Now at least her worry had transmuted into certainty. They were here; the thing that she had dreaded had finally started.

And yet it was not to be a quick, brutal culling. Something titanic was being brought into existence, something that required the raw material of three entire worlds. For the time being the activities of the Inhibitors could not be detected from Resurgam, even with the tracking systems put in place to spot approaching lighthuggers. But Khouri doubted that this could continue to be the case. Sooner or later the activities of the alien machines would exceed some threshold and the citizenry would begin to glimpse strange apparitions in the sky.

Very likely, all hell would break loose.

But by then it might not even matter.

TEN

Xavier saw one ship detach itself from the bright flow of other vessels on the main approach corridor to Carousel New Copenhagen, tugged down his helmet’s binoculars and swept space until he locked on to the ship itself. The image enlarged and stabilised, the spined pufferfish profile of Storm Bird rotating as the ship executed a slow turn. The Taurus IV salvage tug was still nosing against its hull, like a parasite looking for one last nibble.

Xavier blinked hard, requesting a higher magnification zoom.
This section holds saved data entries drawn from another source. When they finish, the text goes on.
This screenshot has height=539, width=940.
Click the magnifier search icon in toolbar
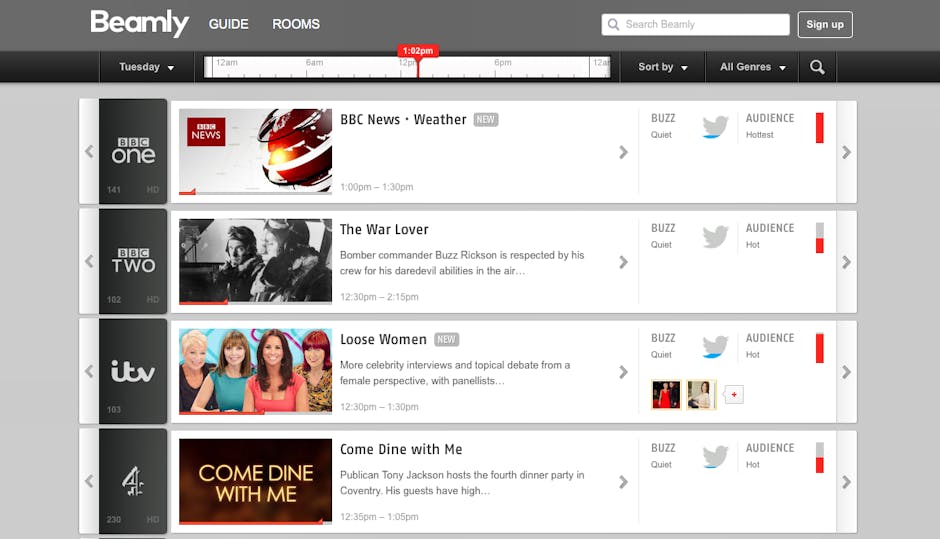[x=817, y=67]
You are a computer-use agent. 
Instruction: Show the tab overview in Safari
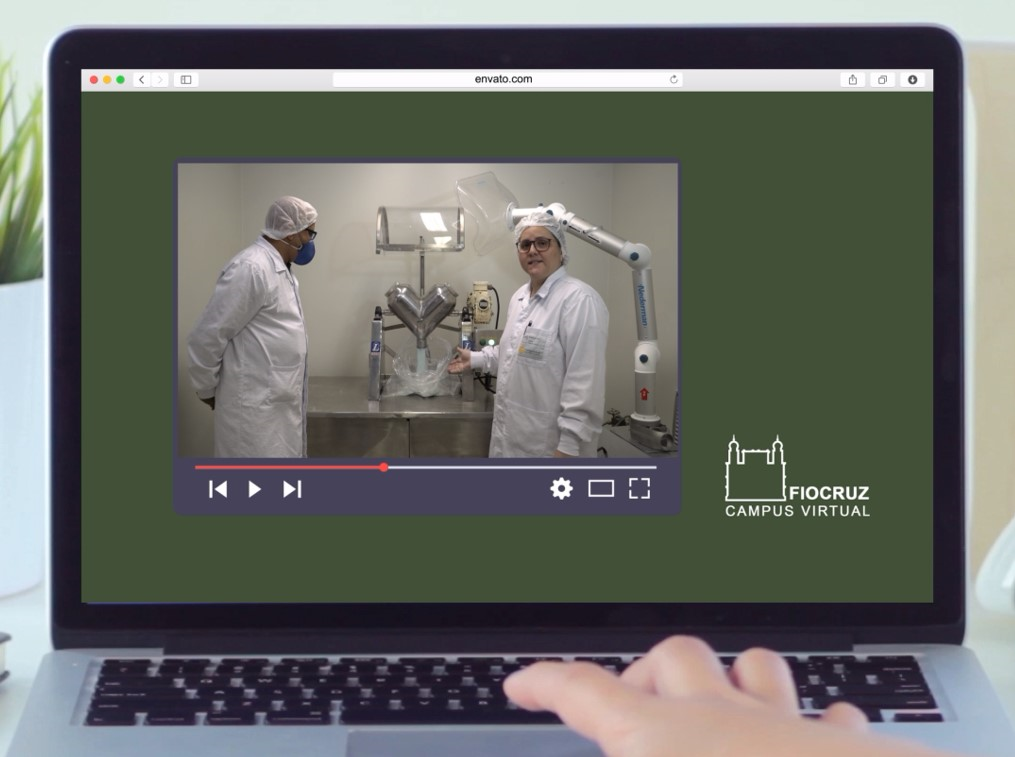coord(882,80)
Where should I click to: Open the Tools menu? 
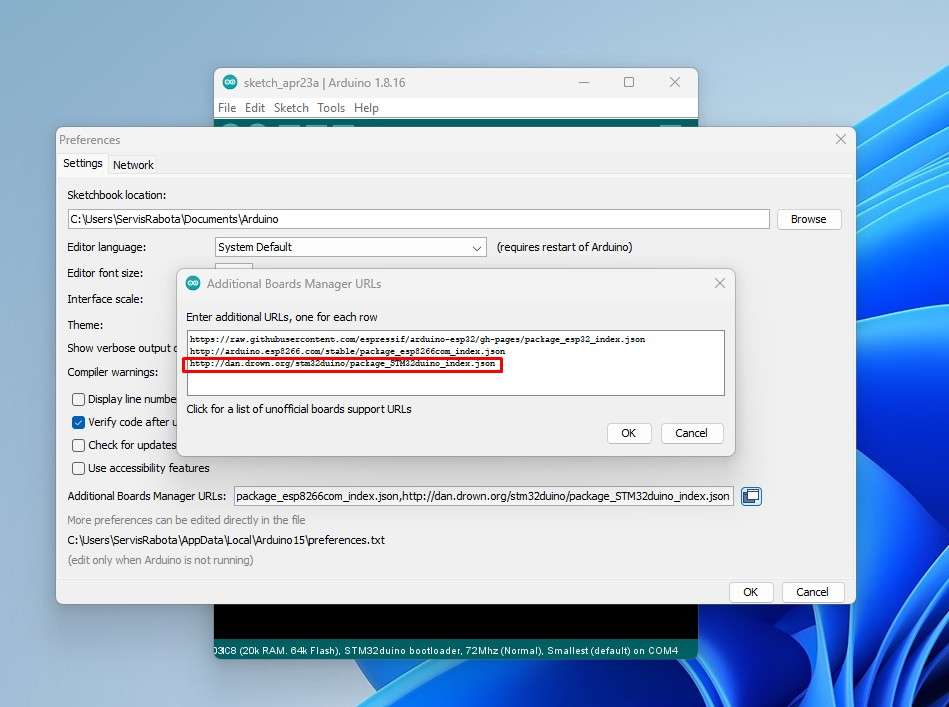coord(331,108)
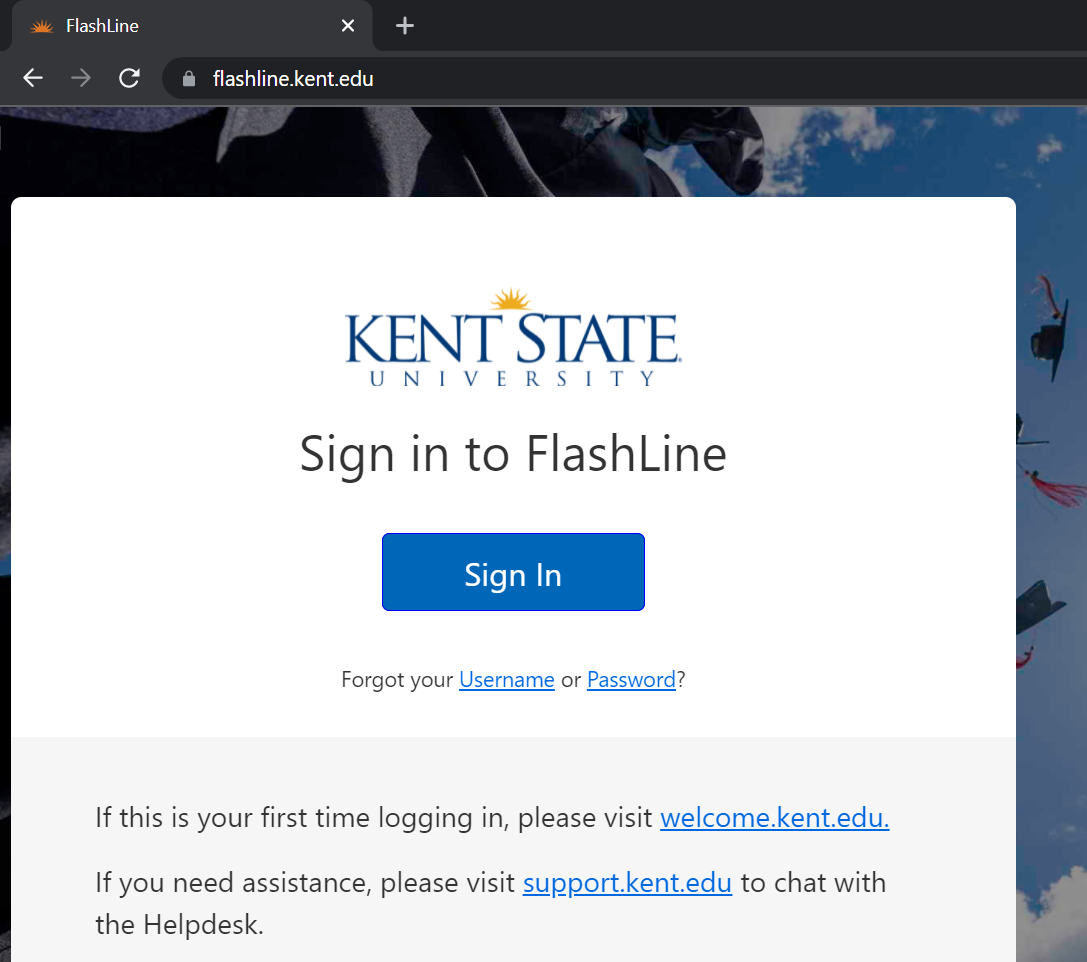The width and height of the screenshot is (1087, 962).
Task: Close the FlashLine tab
Action: coord(347,25)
The image swelled, wobbled and then sharpened.

“Dear God,” he whispered. “What the hell have you done to my ship?”

Something awful had happened to his beloved Storm Bird since the last time he had seen it. Whole parts were gone, ripped clean away. The hull looked as if it had seen its last service some time during the Belle Époque, not a couple of months ago. He wondered where Antoinette had taken it—straight into the heart of Lascaille’s Shroud, perhaps? Either that or she had had a serious run-in with well-armed banshees.

“It’s not your ship, Xavier. I just pay you to look after it now and then. If I want to trash it, that’s entirely my business.”
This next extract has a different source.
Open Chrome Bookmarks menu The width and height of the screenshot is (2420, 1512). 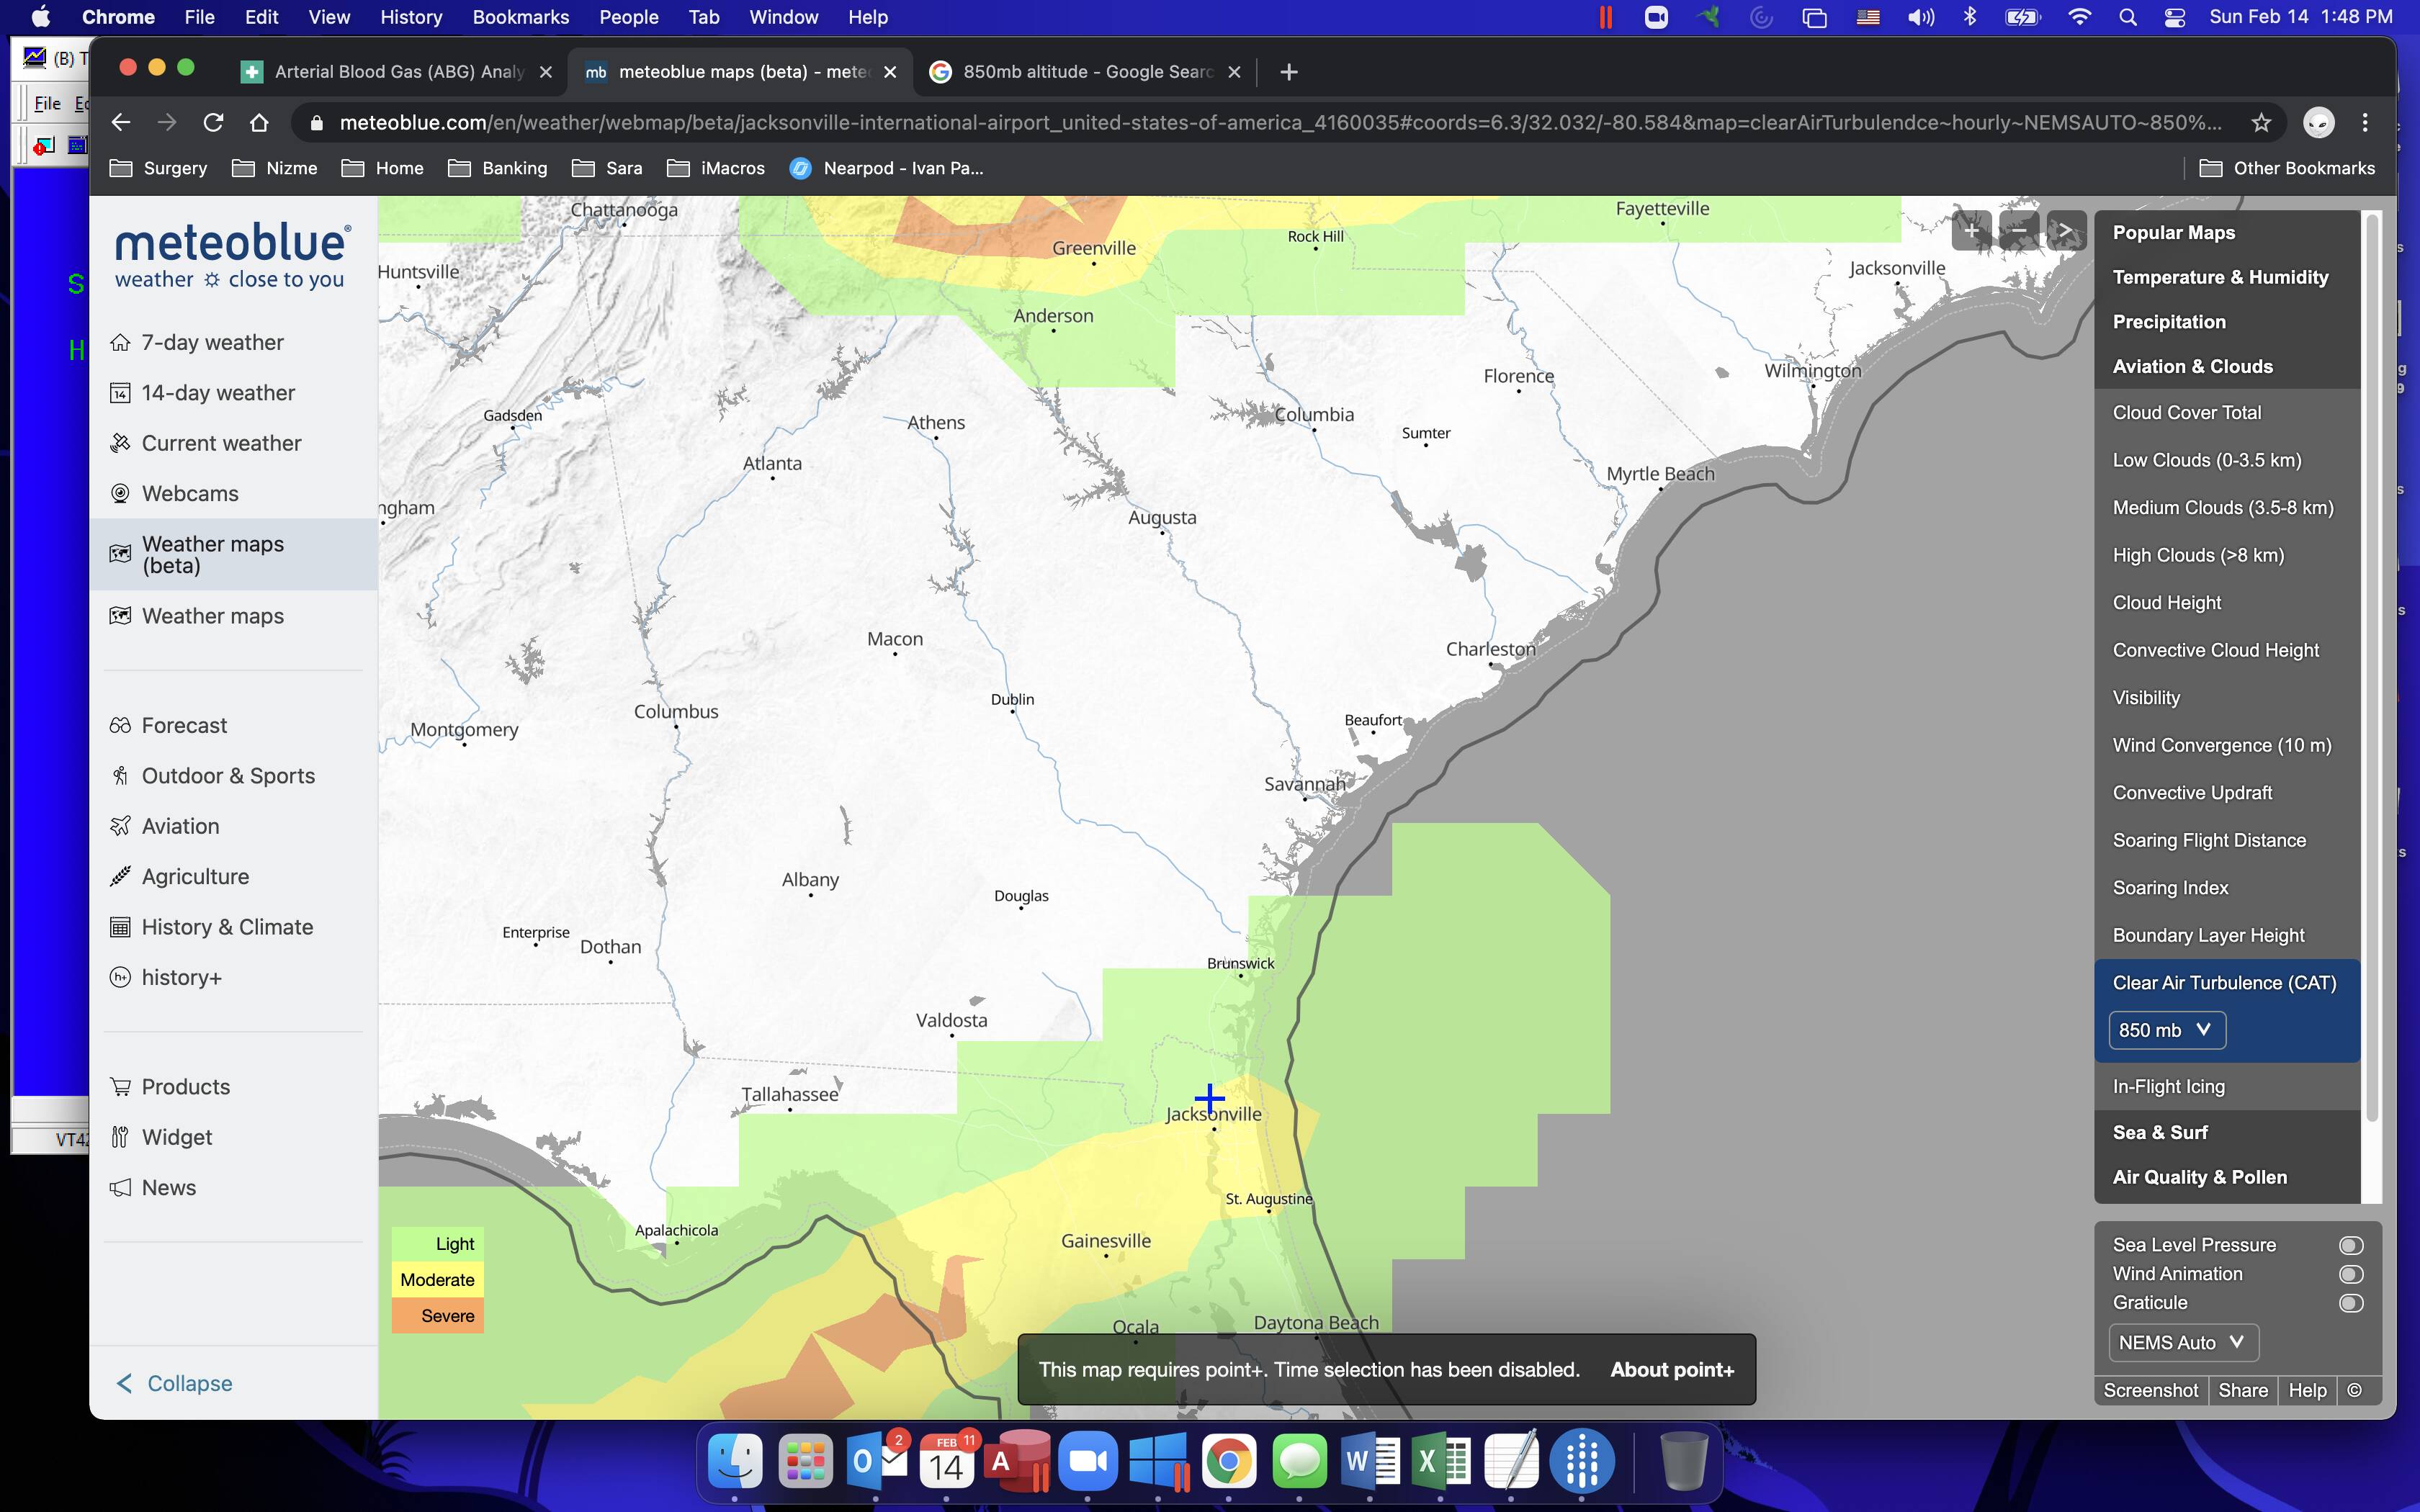[520, 17]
“Shit.” He had forgotten that the suit-to-ship comm channel was still open. “I didn’t mean . . .”

“It’s a lot worse than it looks, Xave. Trust me on that.”

The salvage tug detached at the last minute, executed a needlessly complex pirouette and then was gone, curving away to its home on the other side of Carousel New Copenhagen. Xavier had already calculated how much the salvage tug was going to cost in the end. It didn’t matter who ultimately picked up that tab. It was going to be one hell of a sting, whether it was him or Antoinette, since their businesses were so intertwined. They were well into the red at the favour bank, and it was going to take about a year of retroactive favours before they groped their way back into the black . . .
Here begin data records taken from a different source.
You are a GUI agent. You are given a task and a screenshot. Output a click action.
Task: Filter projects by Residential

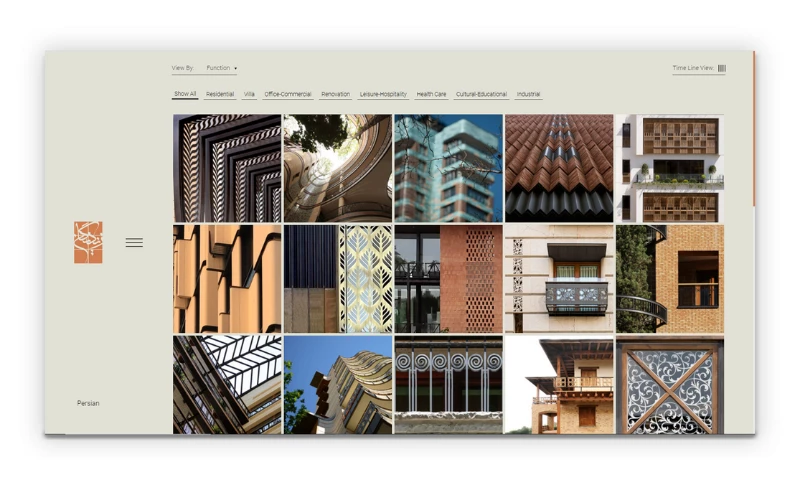(220, 95)
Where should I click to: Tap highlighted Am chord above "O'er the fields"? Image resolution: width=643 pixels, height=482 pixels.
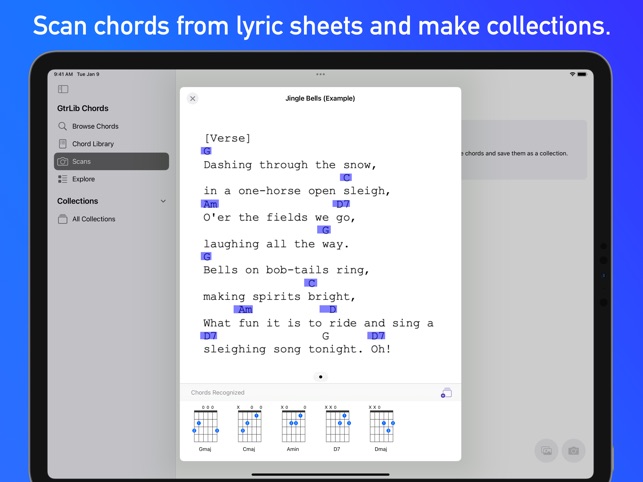click(210, 204)
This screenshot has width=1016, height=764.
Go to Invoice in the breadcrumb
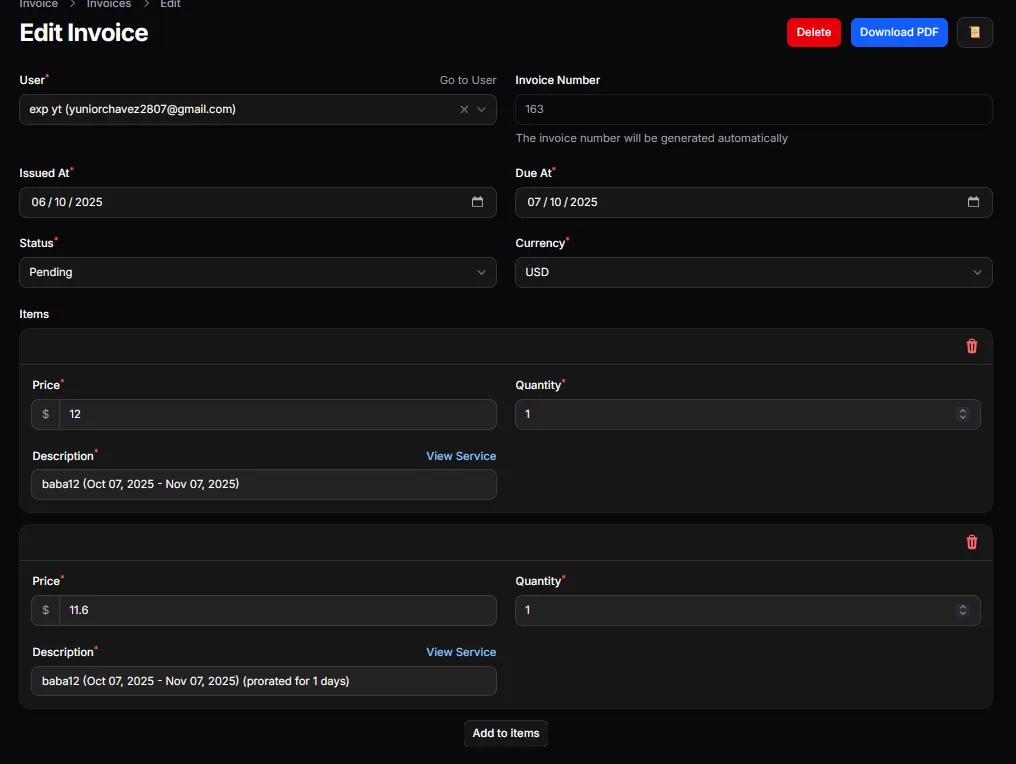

But things could have been worse. Three days ago he had more or less given up hope of ever seeing Antoinette again. It was depressing how quickly the elation at finding her alive had degenerated into his usual nagging worries about insolvency. Dumping that hauler certainly hadn’t helped . . .

Xavier grinned. But hell, it had been worth it.

When she had announced her approach Xavier had suited up, gone out on to the carousel’s skin and hired a skeletal thruster trike. He gunned the trike across the fifteen kilometres to Storm Bird, then orbited it around the ship, satisfying himself that the damage looked every bit as bad up close as he had first thought it was. None of it would cripple the ship for good; it was all technically fixable—but it would cost money to put right.

He swung around, bringing the trike forwards so that he was ahead of Storm Bird. Against the dark hull he saw the two bright parallel slits of the cabin windows. Antoinette was a tiny silhouetted figure in the uppermost cabin, the small bridge that she only used during delicate docking/undocking procedures. She was reaching up to work controls above her head, a clipboard tucked under one arm. She looked so small and vulnerable that all his anger drained out of him in an instant. Instead of worrying about the damage, he should have been rejoicing that the ship had kept her alive all this time.

“You’re right; it’s superficial,” he said. “We’ll get it fixed easily enough. Do you have enough thruster control to do a hard docking?”

“Just point me to the bay, Xave.”

He nodded and flipped the trike over, arcing away from Storm Bird. “Follow me in, then.”

Carousel New Copenhagen loomed larger again. Xavier led Storm Bird around the rim, tapping the trike’s thrusters until he had matched rotation with the carousel, sustaining the pseudo-orbit with a steady rumble of power from the trike’s belly. They passed over a complex of smaller bays, repair wells lit up with golden or blue lights and the periodic flashes of welding tools. A rim train snaked past, overtaking them, and then he saw Storm Bird’s shadow blot out his own. He looked back and behind. The freighter was coming in nice and steadily, although it looked as large as an iceberg.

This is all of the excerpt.